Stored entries

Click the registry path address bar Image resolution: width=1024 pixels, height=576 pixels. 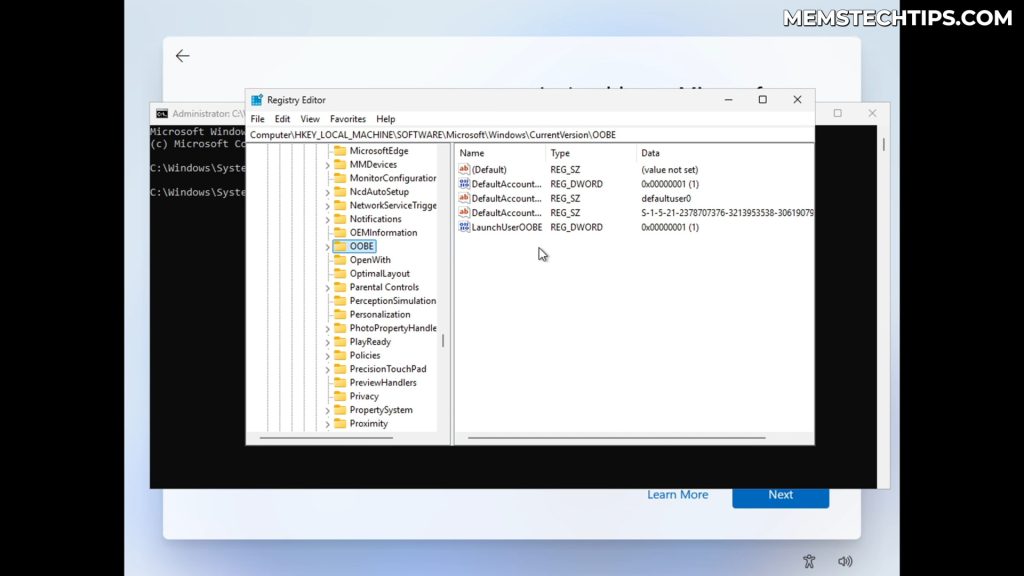(450, 134)
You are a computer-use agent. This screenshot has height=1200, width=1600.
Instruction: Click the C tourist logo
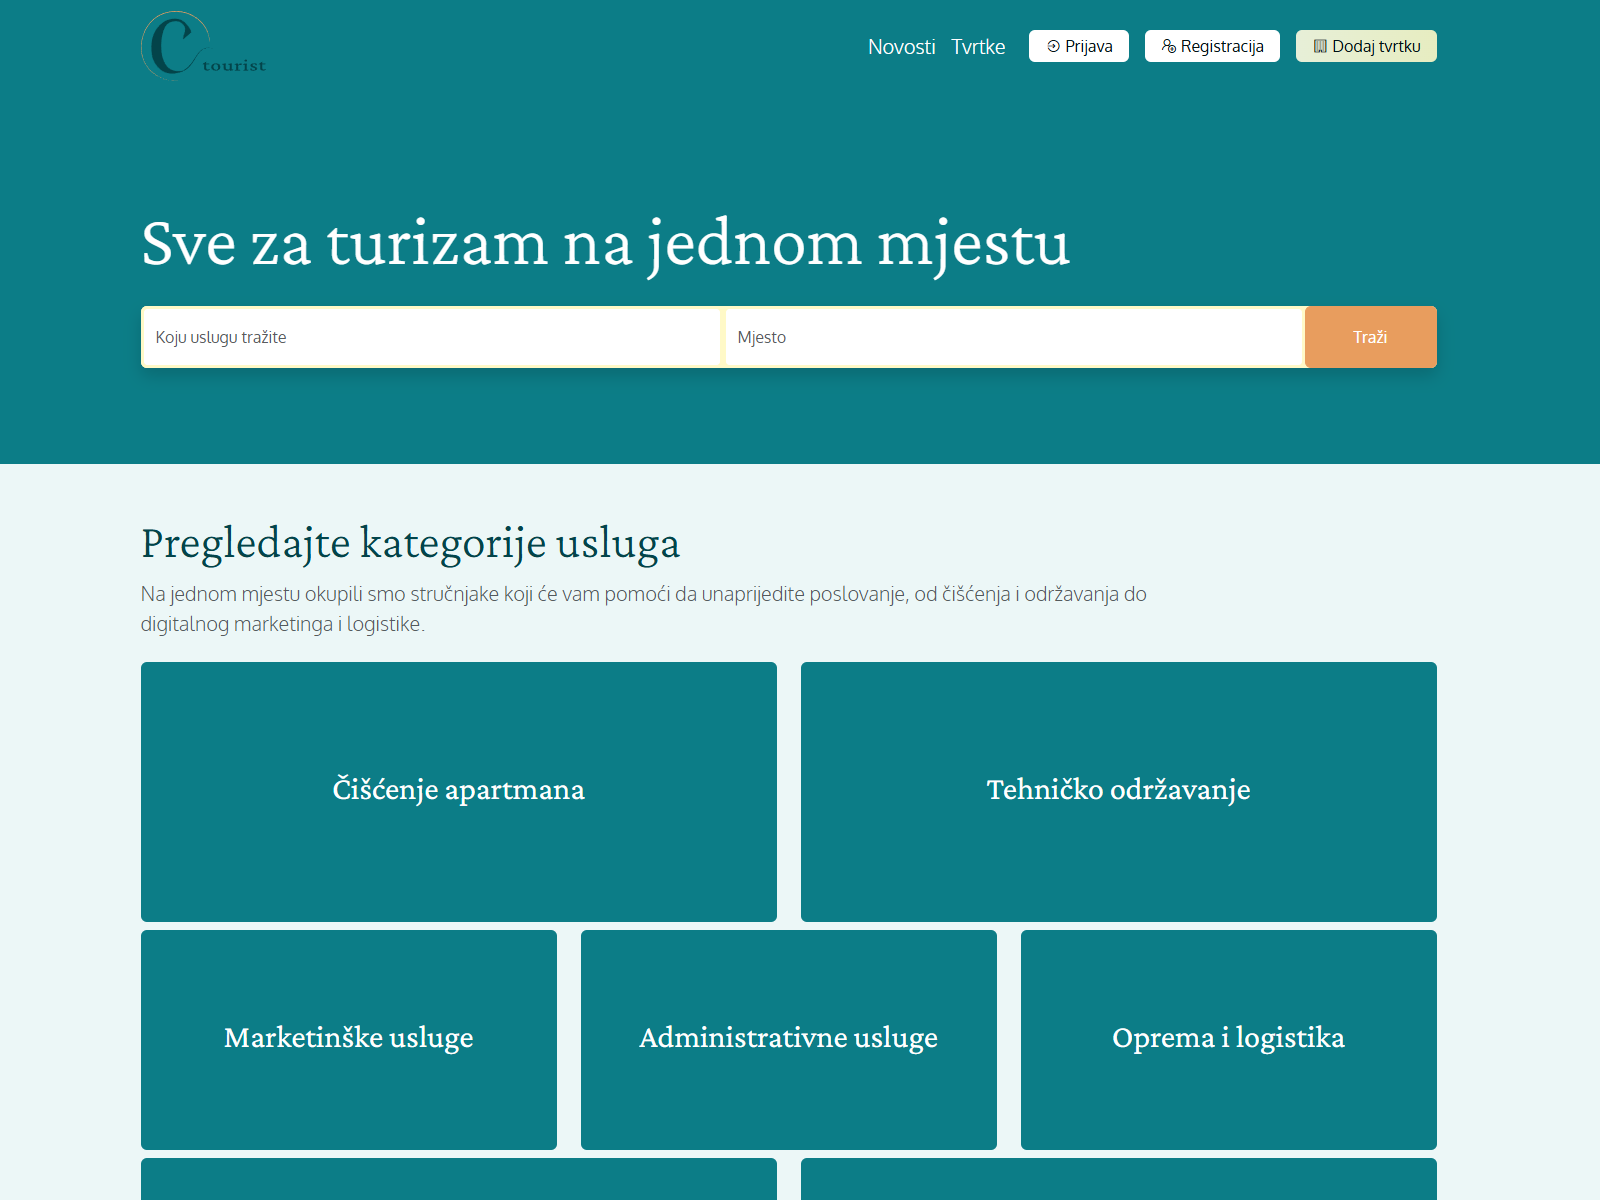204,46
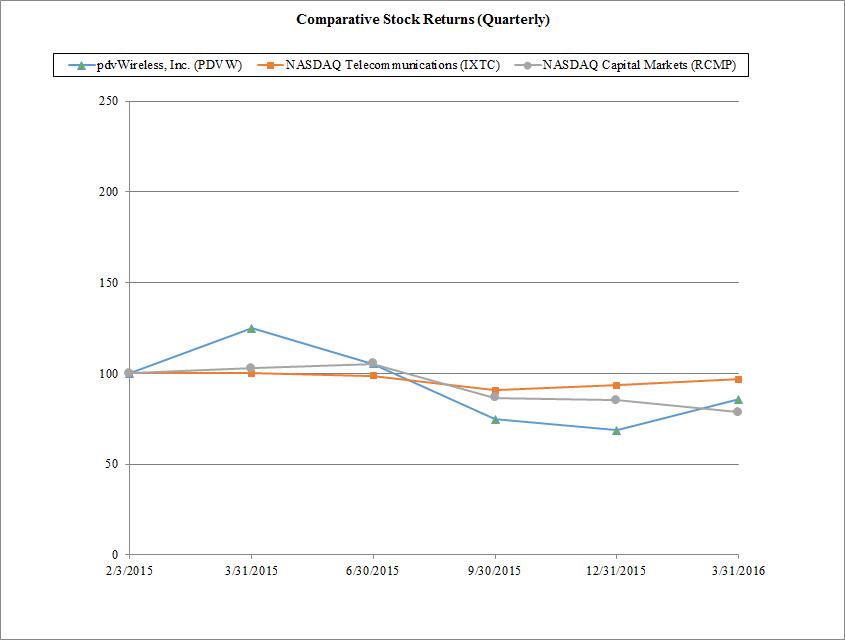Select PDVW triangle marker at 12/31/2015
Screen dimensions: 845x640
coord(616,430)
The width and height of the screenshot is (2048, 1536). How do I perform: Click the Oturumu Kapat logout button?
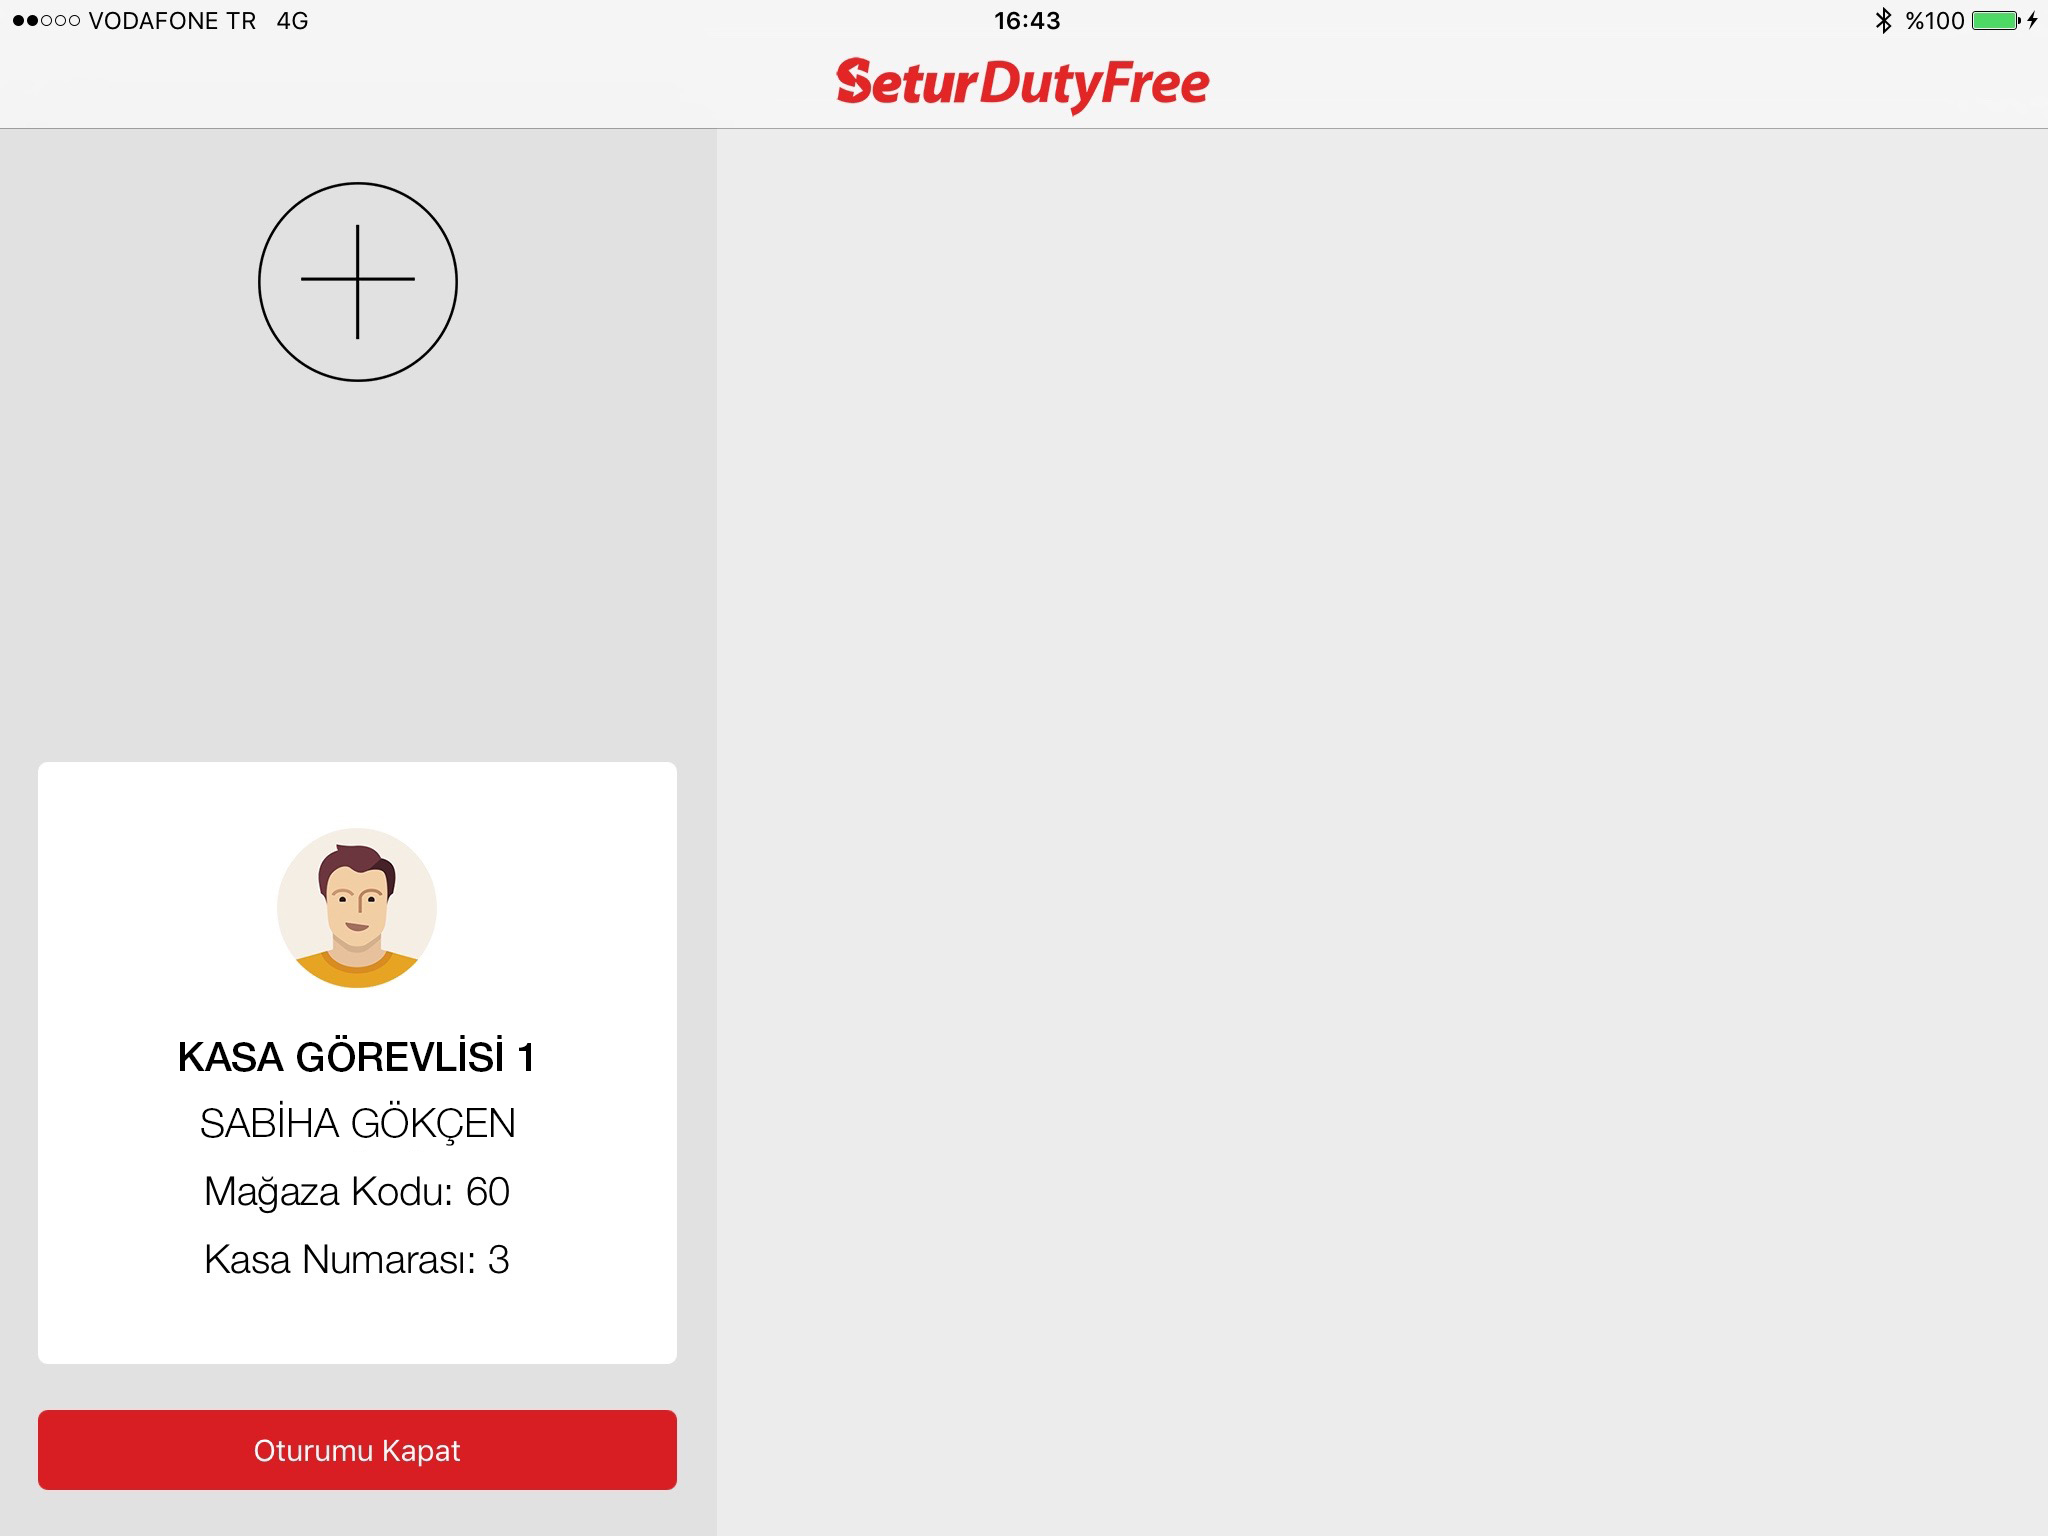tap(357, 1450)
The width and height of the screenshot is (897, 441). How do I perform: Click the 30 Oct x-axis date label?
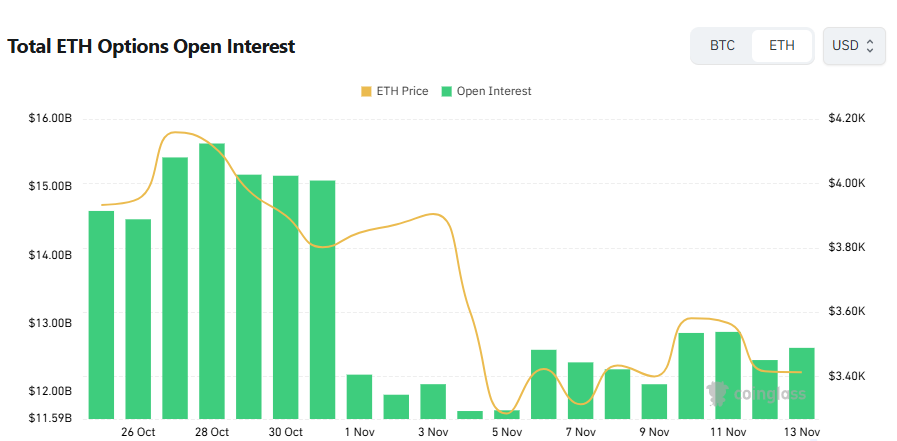click(286, 432)
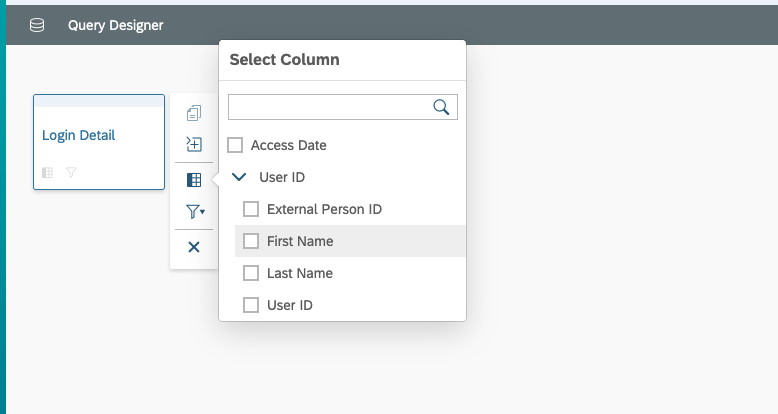Focus the column search input field
This screenshot has height=414, width=778.
(x=343, y=107)
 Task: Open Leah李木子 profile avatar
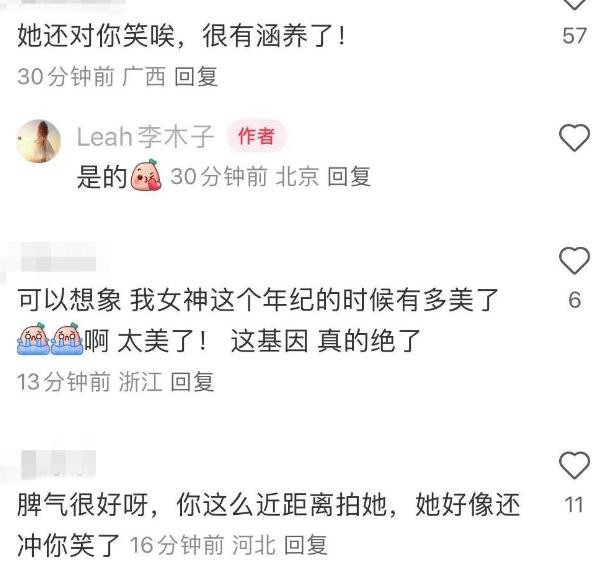(39, 141)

> [TO DO]:
When you come to the line containing "The width and height of the screenshot is (897, 441)." in the records above, repeat that line and all lines after it exactly, but not the pictures.

> [RESULT OF THIS EXERCISE]:
The width and height of the screenshot is (897, 441). How do I perform: Click the 30 Oct x-axis date label?
click(286, 432)
Focus the column search input field
This screenshot has height=414, width=778.
(x=343, y=107)
 Task: Open Leah李木子 profile avatar
(39, 141)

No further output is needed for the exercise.